How does one figure out the units of measure for the cosmological constant? In the Einstein Field Equation:

$$\[Rab - \frac{1}{2}Rgab + \Lambda gab = 8\pi Tab\]$$


Lambda is a constant but the units of measure for gab and Tab differ for each combination of indices. For example T⁰⁰ is an energy density. So what is the measure for g⁰⁰ so that Lambda comes out to a measure of one over meters squared?

Thanks.

So there are no units of measure for the metric gab?

 

[notknowing]

So there are no units of measure for the metric gab?

Indeed, there are no units for the metric tensor.
One has also to be careful with the 8 Pi. When G and c are not set to one, the term 8 Pi becomes 8 Pi G /^(c^4) which has units of m /J. So, if we move this term to the left side, the left side is multiplied by J /m. Since the Einstein tensor has units of 1 /m^2, the product of both thus becomes J/m^3, thus an energy density, which has thus the same units as the energy stress tensor. So everything is consistent. Note also that pressure and energy density have the same units. So, even when terms look different in the energy stress tensor, they have the same units.

 

[Mike2]

Indeed, there are no units for the metric tensor.
One has also to be careful with the 8 Pi. When G and c are not set to one, the term 8 Pi becomes 8 Pi G /^(c^4) which has units of m /J. So, if we move this term to the left side, the left side is multiplied by J /m. Since the Einstein tensor has units of 1 /m^2, the product of both thus becomes J/m^3, thus an energy density, which has thus the same units as the energy stress tensor. So everything is consistent. Note also that pressure and energy density have the same units. So, even when terms look different in the energy stress tensor, they have the same units.

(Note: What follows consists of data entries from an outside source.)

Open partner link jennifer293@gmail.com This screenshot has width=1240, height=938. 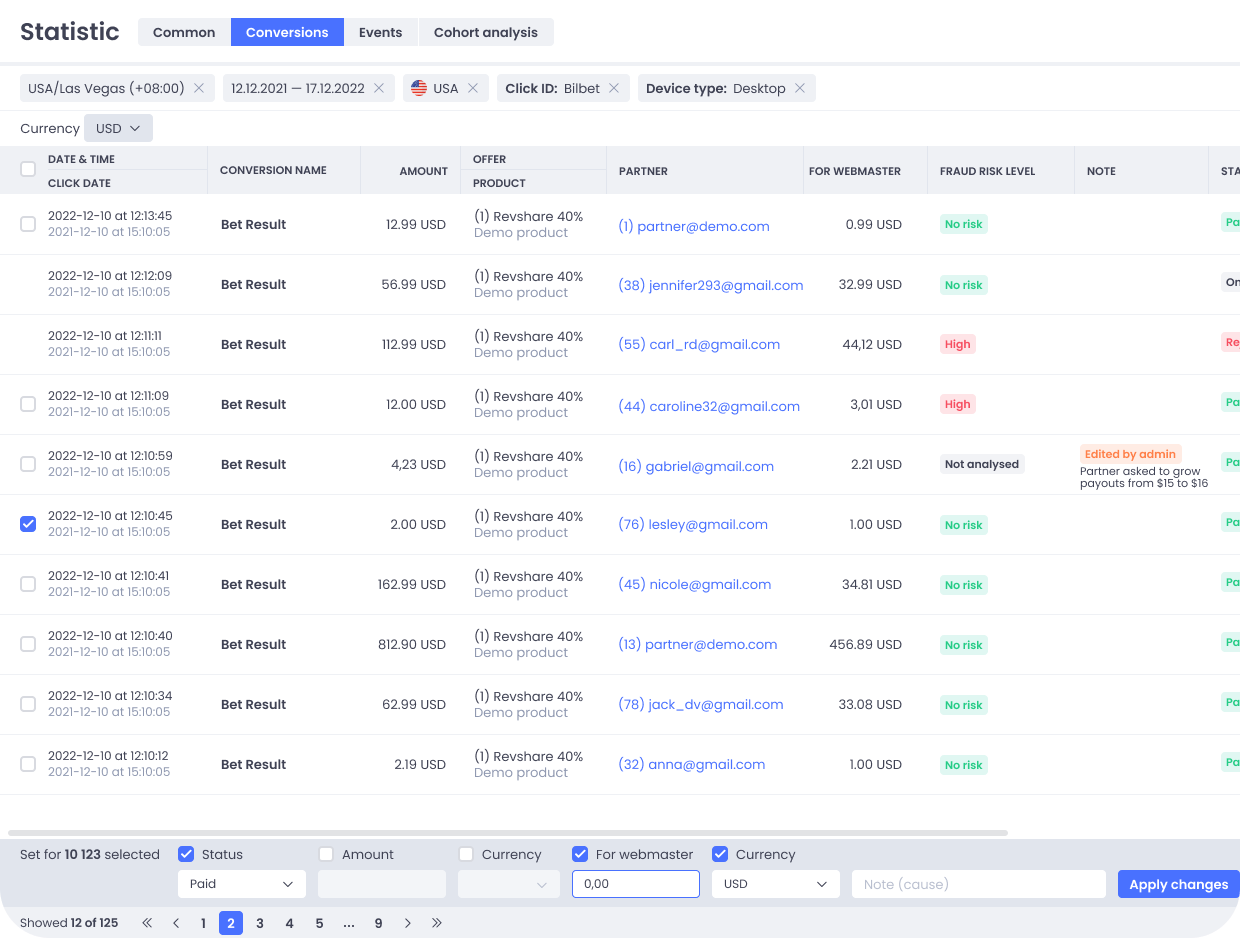point(710,285)
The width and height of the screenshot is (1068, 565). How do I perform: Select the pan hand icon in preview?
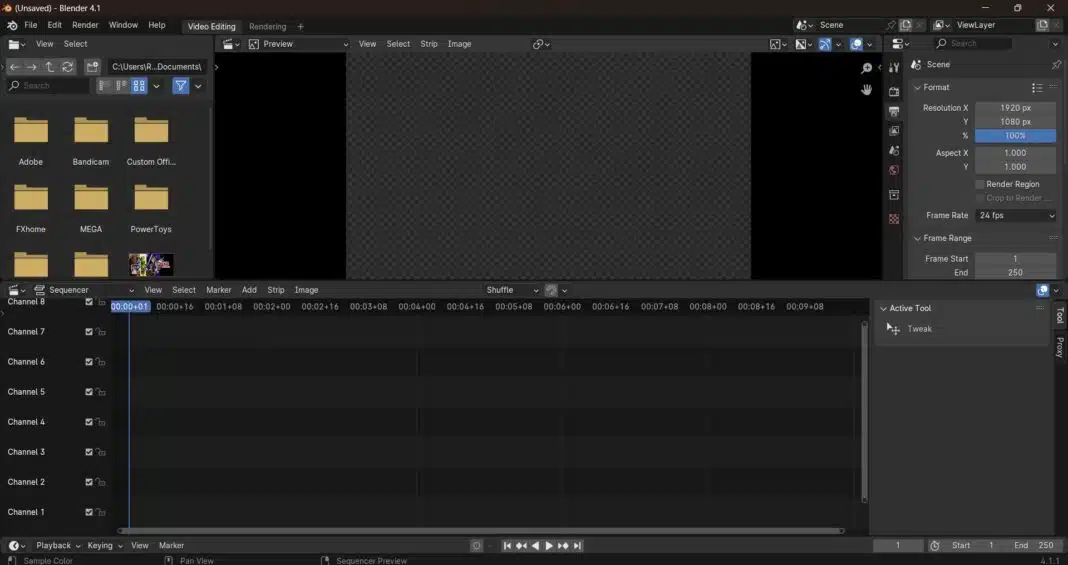(x=866, y=89)
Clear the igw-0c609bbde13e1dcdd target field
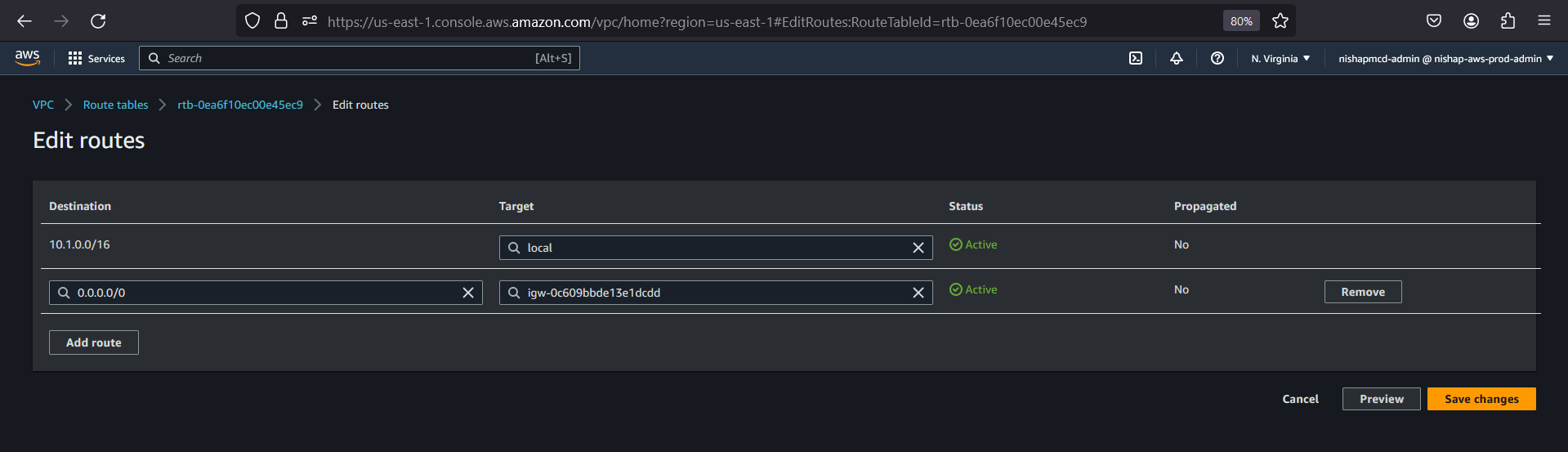Viewport: 1568px width, 452px height. [918, 293]
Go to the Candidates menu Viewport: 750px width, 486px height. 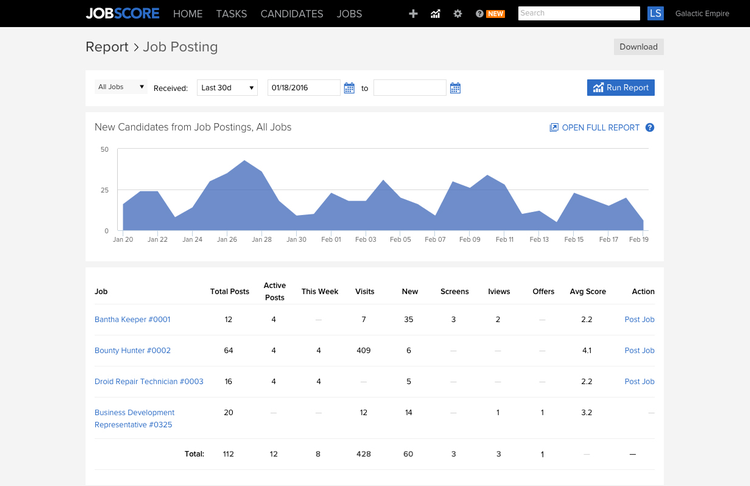(x=291, y=14)
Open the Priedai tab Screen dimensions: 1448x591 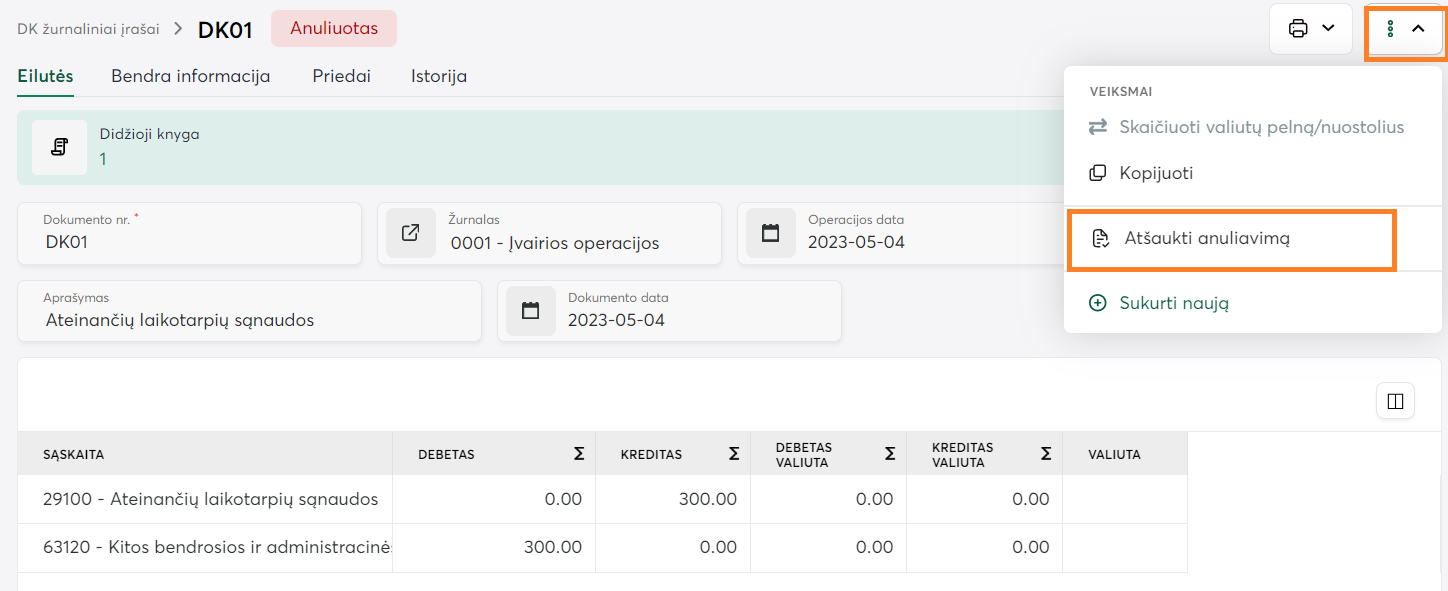coord(341,76)
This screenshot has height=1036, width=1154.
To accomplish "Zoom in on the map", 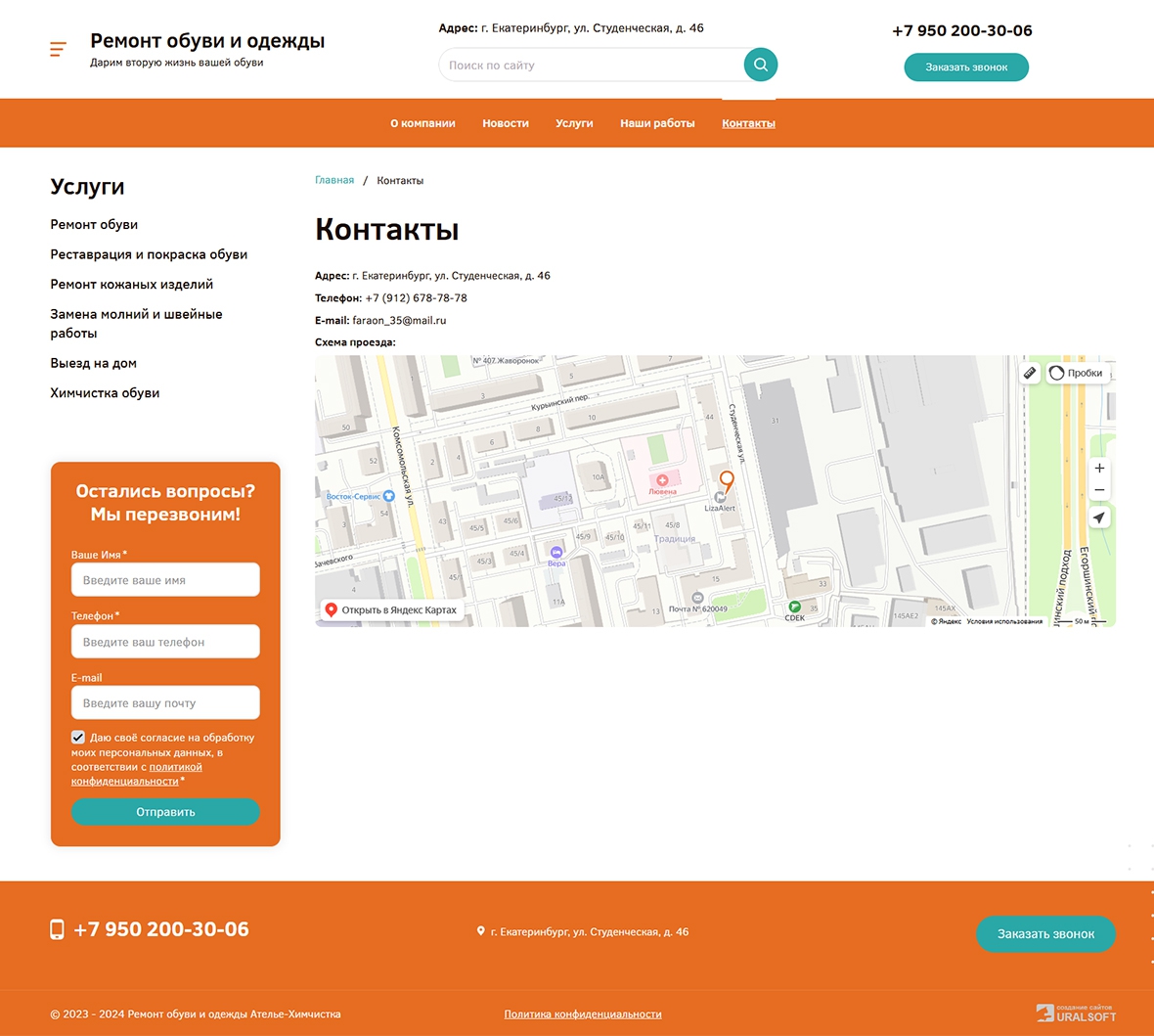I will click(x=1099, y=469).
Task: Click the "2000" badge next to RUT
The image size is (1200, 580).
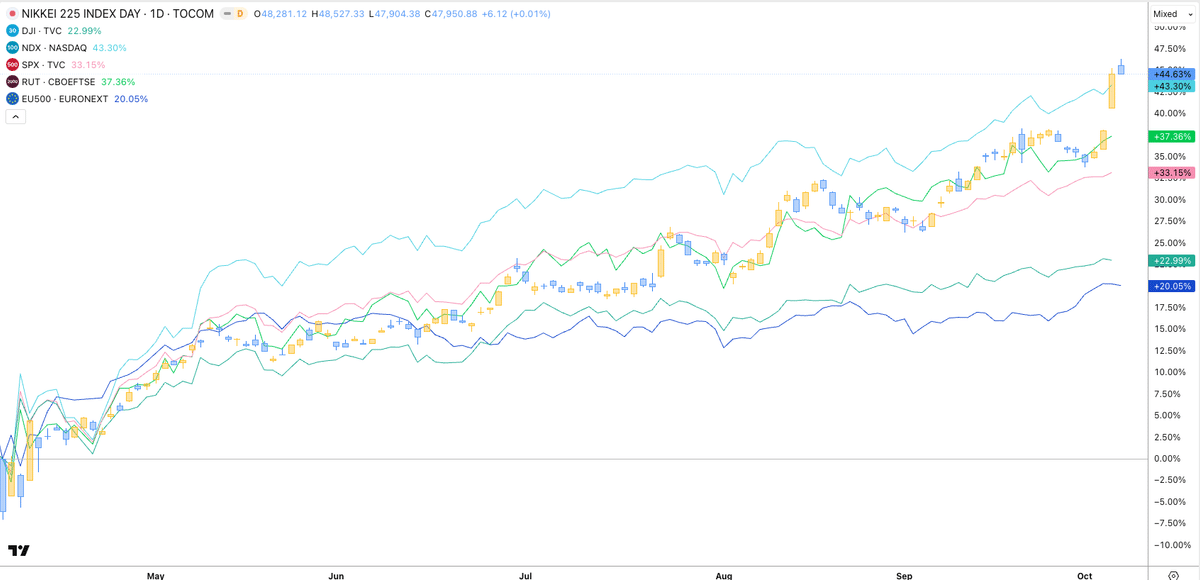Action: pyautogui.click(x=13, y=82)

Doesn't g₀₀ have to be in units of c² so that multiplying by dt² will give the same units as the rest of the metric which is in units of meters², right?

 

[notknowing]

Doesn't g₀₀ have to be in units of c² so that multiplying by dt² will give the same units as the rest of the metric which is in units of meters², right?

The metric is the matrix which multiplies the dx-dx terms, which results in flat spacetime in the diagonal matrix (-1,1,1,1) and these numbers have no units (while the dx terms themselves have units of meter). The x-zero term is defined as c times t-conventional, so that also x-zero has the dimension of a length.

 

[Mike2]

The metric is the matrix which multiplies the dx-dx terms, which results in flat spacetime in the diagonal matrix (-1,1,1,1) and these numbers have no units (while the dx terms themselves have units of meter). The x-zero term is defined as c times t-conventional, so that also x-zero has the dimension of a length.

So what is that called such that g₀₀dx⁰dx⁰ has the units of length? Is dx⁰ in this context called the proper time so that it differs in units of time in dt from "proper time" in c²dt*dt which is units of lenth?

 

[notknowing]

So what is that called such that g₀₀dx⁰dx⁰ has the units of length? Is dx⁰ in this context called the proper time so that it differs in units of time in dt from "proper time" in c²dt*dt which is units of lenth?

Sorry for the late reply (have been sick).

Proper time^2 is DEFINED as -ds^2/c^2. So if we set dx1,dx2,dx3 equal to zero, the proper time^2 becomes dx0^2/c^2, or c^2 dt^2/c^2 or dt^2
So proper time is clearly measured in seconds, x0 in meter, the metric without units.